Mr. Wilders has taken advantage of rising Dutch anger with the euro crisis, and the concomitant response to the influx of non-Dutch into the country, in order to stoke Euroscepticism in his country. And with the Netherlands’ unemployment rate hovering around 9% and its economy in a second year of a recession, many Dutch have grown increasingly sympathetic to his calls to exit the euro. This is a troubling development in a country that was one of the founding members of the EU.

But will the Freedom Party and its analogs in other European countries, such as the National Front in France, the Lega Nord in Italy and the UK Independence Party in Britain, prove capable of restricting legal migration within the EU by exiting the EU or otherwise? Unlikely. Although the interior ministers of Germany, Austria, Britain, and the Netherlands urged the European Commission (the body that proposes legislative changes to EU regulations) to tighten the rules governing the movement of workers, they were unable to offer any proof to substantiate their claims of the “significant additional costs” created by migrants in their countries.

And Viviane Reding, the European Commissioner for Justice, Fundamental Rights and Citizenship, responded to the interior ministers’ plea by stating that they needed to stop “populist scaremongering.” In the event the Commission did successfully pass legislation to limit intra-EU migration, the European Parliament would more than likely block any change by wielding its veto power.

In addition, there does not seem to be agreement amongst a majority of European governments about the need to get tough on migration. In France, President François Hollande has not continued Nicolas Sarkozy’s hard stance on migration, and in Germany worries about the country’s declining birthrate and its future implications on growth made migration a non-issue in the general-election campaign. Moreover, governments in Athens, Madrid and Lisbon have little desire to impede their citizens’ movement across borders, which would cut off a vital source of remittances keeping thousands of families financially solvent.

What is more, Bulgaria and Romania, the two poorest countries in the EU, have been trying for years to gain access to the EU’s passport free Schengen zone and seem likely to do so by the end of this year or mid-2014, at the latest. Accordingly, blocking legal migration from these two countries, as well as other recent members such as Croatia, would only serve to reinforce the perception of unfairness that undermines broad support for the EU.
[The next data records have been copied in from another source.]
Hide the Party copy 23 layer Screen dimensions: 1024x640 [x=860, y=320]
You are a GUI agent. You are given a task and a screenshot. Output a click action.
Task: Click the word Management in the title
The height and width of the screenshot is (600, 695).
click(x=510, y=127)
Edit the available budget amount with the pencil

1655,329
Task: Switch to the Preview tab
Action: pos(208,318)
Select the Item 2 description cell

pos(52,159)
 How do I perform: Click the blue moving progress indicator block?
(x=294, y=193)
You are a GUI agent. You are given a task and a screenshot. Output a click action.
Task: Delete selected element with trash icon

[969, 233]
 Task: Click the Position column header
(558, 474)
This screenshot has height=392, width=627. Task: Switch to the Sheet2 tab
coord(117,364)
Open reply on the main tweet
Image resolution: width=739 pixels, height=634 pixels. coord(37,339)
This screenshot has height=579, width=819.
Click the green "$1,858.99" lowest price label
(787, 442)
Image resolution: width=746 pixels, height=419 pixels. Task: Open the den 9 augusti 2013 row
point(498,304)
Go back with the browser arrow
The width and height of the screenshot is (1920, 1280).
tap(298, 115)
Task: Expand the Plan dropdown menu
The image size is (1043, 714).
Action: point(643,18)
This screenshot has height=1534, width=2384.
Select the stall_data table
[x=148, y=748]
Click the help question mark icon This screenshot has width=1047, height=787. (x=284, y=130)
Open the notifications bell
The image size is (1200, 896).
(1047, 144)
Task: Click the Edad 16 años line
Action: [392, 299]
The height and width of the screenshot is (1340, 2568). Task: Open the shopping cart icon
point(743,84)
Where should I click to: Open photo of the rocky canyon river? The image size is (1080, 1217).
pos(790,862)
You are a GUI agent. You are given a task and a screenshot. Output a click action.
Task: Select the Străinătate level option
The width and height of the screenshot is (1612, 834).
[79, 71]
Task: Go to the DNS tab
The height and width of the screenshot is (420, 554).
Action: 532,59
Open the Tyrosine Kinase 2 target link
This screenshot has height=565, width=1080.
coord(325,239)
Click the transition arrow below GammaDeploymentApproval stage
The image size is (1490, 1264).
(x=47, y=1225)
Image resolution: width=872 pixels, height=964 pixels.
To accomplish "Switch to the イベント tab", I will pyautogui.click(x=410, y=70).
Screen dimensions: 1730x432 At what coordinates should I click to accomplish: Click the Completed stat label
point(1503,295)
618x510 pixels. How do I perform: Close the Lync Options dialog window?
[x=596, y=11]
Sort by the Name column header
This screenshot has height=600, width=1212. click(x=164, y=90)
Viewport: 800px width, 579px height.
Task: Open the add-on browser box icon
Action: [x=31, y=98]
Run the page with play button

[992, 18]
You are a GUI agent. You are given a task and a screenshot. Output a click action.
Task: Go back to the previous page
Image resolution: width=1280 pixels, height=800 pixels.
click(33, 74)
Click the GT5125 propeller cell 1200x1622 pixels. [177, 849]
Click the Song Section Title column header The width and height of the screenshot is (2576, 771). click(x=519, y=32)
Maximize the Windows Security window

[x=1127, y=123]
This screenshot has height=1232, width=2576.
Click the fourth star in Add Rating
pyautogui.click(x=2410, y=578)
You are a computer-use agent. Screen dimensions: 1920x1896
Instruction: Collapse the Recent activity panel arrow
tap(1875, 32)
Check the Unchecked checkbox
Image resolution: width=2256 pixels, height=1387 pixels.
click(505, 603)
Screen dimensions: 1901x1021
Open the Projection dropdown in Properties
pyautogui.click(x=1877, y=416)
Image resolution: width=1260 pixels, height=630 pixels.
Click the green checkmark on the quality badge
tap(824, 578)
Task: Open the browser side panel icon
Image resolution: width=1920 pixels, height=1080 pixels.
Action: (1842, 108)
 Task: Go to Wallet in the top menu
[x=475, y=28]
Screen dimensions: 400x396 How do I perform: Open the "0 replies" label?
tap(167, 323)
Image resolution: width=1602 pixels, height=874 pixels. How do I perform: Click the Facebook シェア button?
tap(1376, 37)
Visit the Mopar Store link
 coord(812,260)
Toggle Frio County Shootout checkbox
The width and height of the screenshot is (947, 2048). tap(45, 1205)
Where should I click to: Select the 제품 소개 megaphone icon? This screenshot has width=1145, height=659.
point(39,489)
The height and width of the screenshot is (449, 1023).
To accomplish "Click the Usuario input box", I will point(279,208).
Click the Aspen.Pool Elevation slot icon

The four interior ministers were right to highlight that freedom of movement within the EU does not come without conditions, and governments should voice concerns when migrants strain resources – including public services. That being said, workers moving legally from one member state to another to find employment is one of the core principles of the EU and is precisely how the EU is intended to function. While much attention is given to the drawbacks of migration, in fact, the re-allocation of workers has enormous benefits for receiving countries, as hard-working laborers contribute to slumping governments’ coffers by paying taxes, starting businesses and filling shortages in the labor market.

One should not be confined to one’s country of birth in the effort to build a better life, and though member states should express concerns, hopefully, countervailing voices will help inform this dialogue.